[Stored data entries]

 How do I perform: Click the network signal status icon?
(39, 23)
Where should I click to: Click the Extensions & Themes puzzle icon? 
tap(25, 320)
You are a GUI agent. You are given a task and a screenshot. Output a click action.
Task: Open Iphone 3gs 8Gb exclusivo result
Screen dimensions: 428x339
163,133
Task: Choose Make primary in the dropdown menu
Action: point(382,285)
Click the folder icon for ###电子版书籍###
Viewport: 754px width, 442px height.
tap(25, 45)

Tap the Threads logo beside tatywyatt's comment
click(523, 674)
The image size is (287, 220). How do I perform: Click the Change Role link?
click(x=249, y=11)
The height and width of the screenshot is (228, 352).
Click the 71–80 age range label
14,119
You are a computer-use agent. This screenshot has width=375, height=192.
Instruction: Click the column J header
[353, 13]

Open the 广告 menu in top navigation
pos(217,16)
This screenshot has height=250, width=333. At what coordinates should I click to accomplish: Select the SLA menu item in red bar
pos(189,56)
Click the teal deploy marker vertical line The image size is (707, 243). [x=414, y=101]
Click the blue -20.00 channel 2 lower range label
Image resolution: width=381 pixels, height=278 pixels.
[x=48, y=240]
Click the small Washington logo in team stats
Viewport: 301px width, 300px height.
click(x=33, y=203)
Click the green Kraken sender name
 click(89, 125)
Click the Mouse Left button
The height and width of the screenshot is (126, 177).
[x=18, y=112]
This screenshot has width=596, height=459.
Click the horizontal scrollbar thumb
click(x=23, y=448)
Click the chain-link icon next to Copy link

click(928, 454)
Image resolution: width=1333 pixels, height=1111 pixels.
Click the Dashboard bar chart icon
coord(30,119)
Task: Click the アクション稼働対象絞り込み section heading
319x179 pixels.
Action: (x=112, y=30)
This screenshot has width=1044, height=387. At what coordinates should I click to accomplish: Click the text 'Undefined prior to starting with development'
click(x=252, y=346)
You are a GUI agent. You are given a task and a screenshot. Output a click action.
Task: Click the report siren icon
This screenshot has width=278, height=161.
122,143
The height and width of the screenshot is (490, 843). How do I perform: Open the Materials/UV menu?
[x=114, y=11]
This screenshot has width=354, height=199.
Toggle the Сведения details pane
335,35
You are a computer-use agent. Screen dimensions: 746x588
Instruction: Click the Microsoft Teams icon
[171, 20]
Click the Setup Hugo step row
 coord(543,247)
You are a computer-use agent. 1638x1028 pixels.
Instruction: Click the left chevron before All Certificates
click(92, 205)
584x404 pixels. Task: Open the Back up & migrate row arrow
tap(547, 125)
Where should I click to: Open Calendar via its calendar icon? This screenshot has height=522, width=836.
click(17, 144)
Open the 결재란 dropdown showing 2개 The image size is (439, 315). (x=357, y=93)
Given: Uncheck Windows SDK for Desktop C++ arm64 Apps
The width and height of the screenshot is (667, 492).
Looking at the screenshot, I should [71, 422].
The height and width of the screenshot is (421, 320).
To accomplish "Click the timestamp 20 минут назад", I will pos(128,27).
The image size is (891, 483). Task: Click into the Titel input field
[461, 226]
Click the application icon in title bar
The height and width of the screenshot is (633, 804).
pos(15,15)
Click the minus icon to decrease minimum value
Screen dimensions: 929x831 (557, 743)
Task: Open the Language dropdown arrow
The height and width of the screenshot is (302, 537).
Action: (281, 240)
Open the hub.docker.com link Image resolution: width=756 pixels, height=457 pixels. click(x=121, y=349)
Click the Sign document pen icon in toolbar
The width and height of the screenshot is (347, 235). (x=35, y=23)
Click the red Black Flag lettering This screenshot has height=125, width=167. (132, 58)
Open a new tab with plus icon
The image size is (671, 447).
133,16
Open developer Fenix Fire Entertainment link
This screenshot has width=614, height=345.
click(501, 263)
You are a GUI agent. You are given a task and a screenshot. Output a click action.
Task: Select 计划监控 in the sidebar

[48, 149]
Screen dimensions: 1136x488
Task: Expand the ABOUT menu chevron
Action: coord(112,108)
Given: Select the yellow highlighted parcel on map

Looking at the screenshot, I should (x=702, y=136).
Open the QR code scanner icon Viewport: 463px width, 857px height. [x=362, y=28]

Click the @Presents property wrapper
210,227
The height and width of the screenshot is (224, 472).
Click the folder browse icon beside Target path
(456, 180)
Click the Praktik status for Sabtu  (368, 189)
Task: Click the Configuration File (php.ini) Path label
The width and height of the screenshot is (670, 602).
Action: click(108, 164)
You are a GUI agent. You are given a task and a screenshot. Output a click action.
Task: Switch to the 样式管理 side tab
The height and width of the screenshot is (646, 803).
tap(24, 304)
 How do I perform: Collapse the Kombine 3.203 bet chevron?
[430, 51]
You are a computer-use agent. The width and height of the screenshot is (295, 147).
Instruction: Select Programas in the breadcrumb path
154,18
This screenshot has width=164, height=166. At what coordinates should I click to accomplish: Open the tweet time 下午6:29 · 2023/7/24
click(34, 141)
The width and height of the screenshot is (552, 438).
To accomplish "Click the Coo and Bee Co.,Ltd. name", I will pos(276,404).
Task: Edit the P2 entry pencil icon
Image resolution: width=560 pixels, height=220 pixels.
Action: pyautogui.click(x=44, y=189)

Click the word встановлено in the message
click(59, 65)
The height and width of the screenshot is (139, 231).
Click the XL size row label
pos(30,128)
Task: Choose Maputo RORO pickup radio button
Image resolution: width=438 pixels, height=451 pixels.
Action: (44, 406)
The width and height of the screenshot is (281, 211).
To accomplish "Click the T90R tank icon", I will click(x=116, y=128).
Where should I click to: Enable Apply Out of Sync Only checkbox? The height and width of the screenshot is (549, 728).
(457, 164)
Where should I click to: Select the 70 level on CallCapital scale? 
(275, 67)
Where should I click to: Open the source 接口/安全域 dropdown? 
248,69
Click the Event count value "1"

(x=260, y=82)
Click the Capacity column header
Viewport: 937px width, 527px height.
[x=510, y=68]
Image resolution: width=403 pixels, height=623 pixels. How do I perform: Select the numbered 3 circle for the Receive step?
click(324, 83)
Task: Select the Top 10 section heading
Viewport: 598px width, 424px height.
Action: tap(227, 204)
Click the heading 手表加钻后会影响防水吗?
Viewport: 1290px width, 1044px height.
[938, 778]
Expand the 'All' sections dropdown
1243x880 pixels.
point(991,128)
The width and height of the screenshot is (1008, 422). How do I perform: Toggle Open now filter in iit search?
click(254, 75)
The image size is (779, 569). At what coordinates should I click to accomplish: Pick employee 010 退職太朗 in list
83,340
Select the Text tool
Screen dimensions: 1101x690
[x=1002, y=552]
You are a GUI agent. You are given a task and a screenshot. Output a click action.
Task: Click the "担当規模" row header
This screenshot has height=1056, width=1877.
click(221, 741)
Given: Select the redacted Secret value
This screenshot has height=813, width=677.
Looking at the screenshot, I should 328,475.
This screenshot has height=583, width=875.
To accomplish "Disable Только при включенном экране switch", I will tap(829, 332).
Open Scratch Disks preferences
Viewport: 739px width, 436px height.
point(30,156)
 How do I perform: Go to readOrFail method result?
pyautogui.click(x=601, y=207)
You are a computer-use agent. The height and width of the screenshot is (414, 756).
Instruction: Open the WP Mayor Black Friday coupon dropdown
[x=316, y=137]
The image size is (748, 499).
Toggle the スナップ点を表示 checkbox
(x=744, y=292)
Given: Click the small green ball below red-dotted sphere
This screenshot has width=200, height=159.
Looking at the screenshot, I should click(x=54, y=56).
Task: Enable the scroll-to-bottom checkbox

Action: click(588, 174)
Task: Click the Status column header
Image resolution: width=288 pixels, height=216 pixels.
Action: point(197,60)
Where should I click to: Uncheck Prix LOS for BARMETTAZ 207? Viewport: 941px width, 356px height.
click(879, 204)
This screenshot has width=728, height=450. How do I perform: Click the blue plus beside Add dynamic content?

• Work required: Whenever the string "plus" shows up in a line of the records, that line counts; state how many lines count, and only that.

• Exercise result: 2